Schools are banned from trying to attract athletes through the use of cash or gifts. A college athlete is supposed to accept a scholarship offer for no more than room, board and tuition.

Maryland was "way out in front" on Abiamiri, the sources said, because two of his brothers, Paschal and Rob, are reserve wide receivers for the Terrapins. An honors student, Victor also was impressed with the school's honors business program.

Sources say that Sharpless, a Maryland linebacker in the early 1970s, gave Abiamiri more than $300 several days before Christmas, to buy himself a video game machine and several games.

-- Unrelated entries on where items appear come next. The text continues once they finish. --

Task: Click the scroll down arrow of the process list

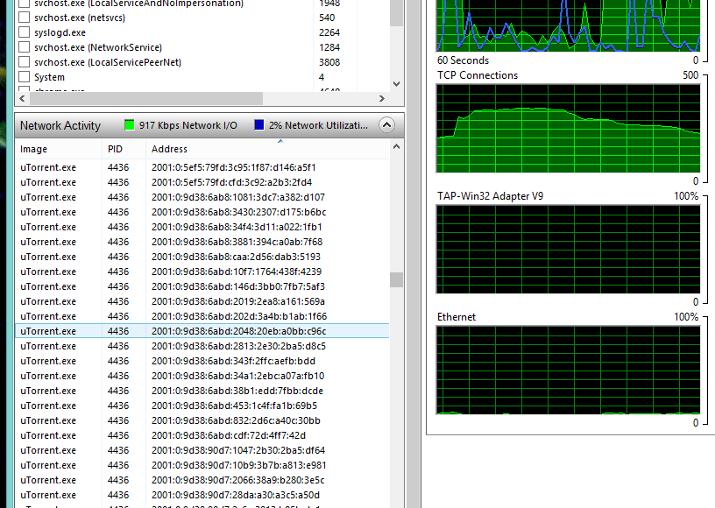Action: [396, 84]
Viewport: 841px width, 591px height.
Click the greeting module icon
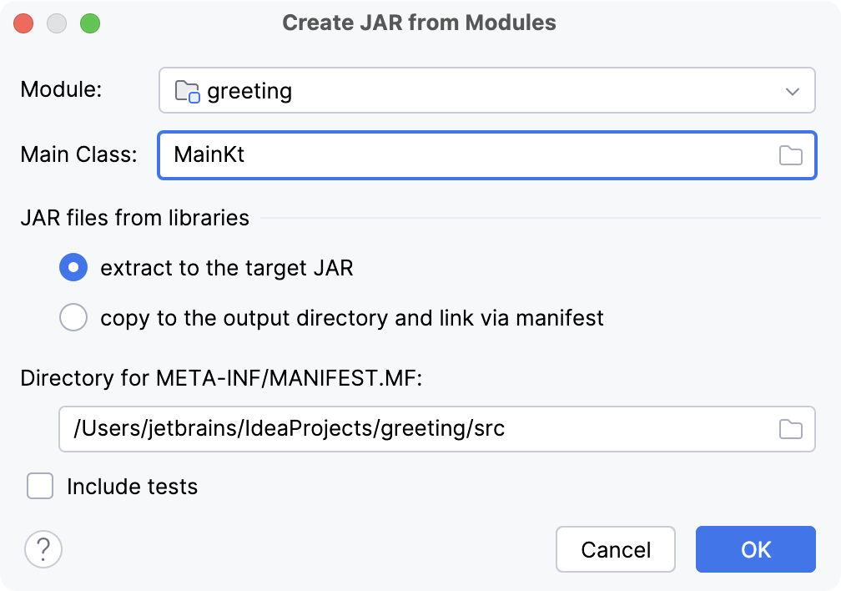pyautogui.click(x=189, y=90)
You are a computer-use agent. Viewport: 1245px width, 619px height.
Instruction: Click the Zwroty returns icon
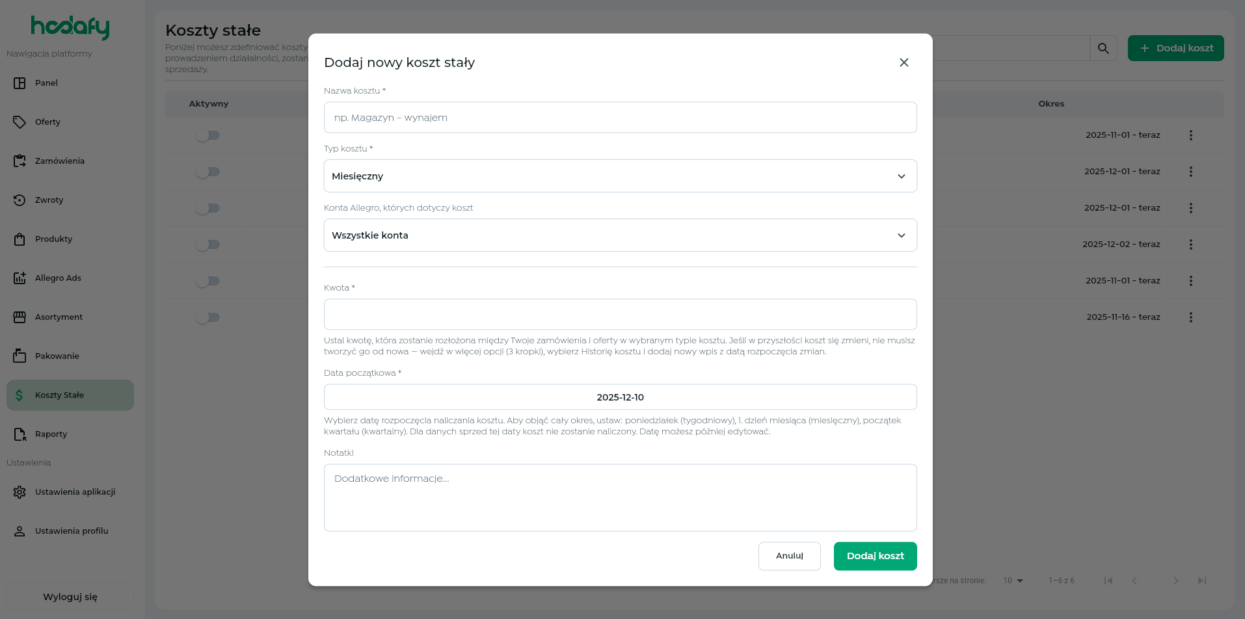(20, 200)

Sharpless heard Abiamiri tell his parents, Rita and Peter Abiamiri, that he wanted the video game machine as a Christmas gift. For a variety of reasons, his parents told him they didn't think it was a good idea, say two people close to the athlete.

Sharpless, who was eating breakfast with the family, is accused of taking Abiamiri aside later and handing him the money.

Victor's parents were angered when Sharpless went behind their backs, the source said. None of the Abiamiri family could be contacted yesterday. Gilman Coach Biff Poggi and Abiamiri's attorney, David B. Irwin, declined to comment for this story.

Maryland said Monday that upon hearing the accusations, it launched an investigation, ceased recruiting Abiamiri and accepted Sharpless's resignation. School officials then contacted Bond, Schoenick and King, an Overland Park, Kan., law firm that specializes in performing NCAA compliance work, such as conducting investigations for universities.

The law firm's investigators have begun conducting interviews.

Wide receiver Omarr Savage, who was recruited primarily by Sharpless and signed a national letter-of-intent to attend Maryland on Wednesday, said two people called his Piscataway, N.J., house Wednesday night.

"He just asked me if [Sharpless] offered me anything, I said no," Savage said. "He asked me about the whole recruiting process."

The phone conversation lasted approximately 15 minutes, Savage said, then one of the investigators drove to his house for a 10-minute meeting.

"He basically was just trying to find out if Coach Sharpless offered me anything," Savage said.

Meantime, Maryland has begun looking for a new assistant coach. The school posted on its Web site Tuesday a "position vacancy" for a candidate with three to five years college or professional coaching experience.

Applicants must have "knowledge of NCAA rules and regulations to recruit off-campus," said Maryland's help-wanted posting. "Proven integrity, leadership, and a thorough knowledge of collegiate football is required."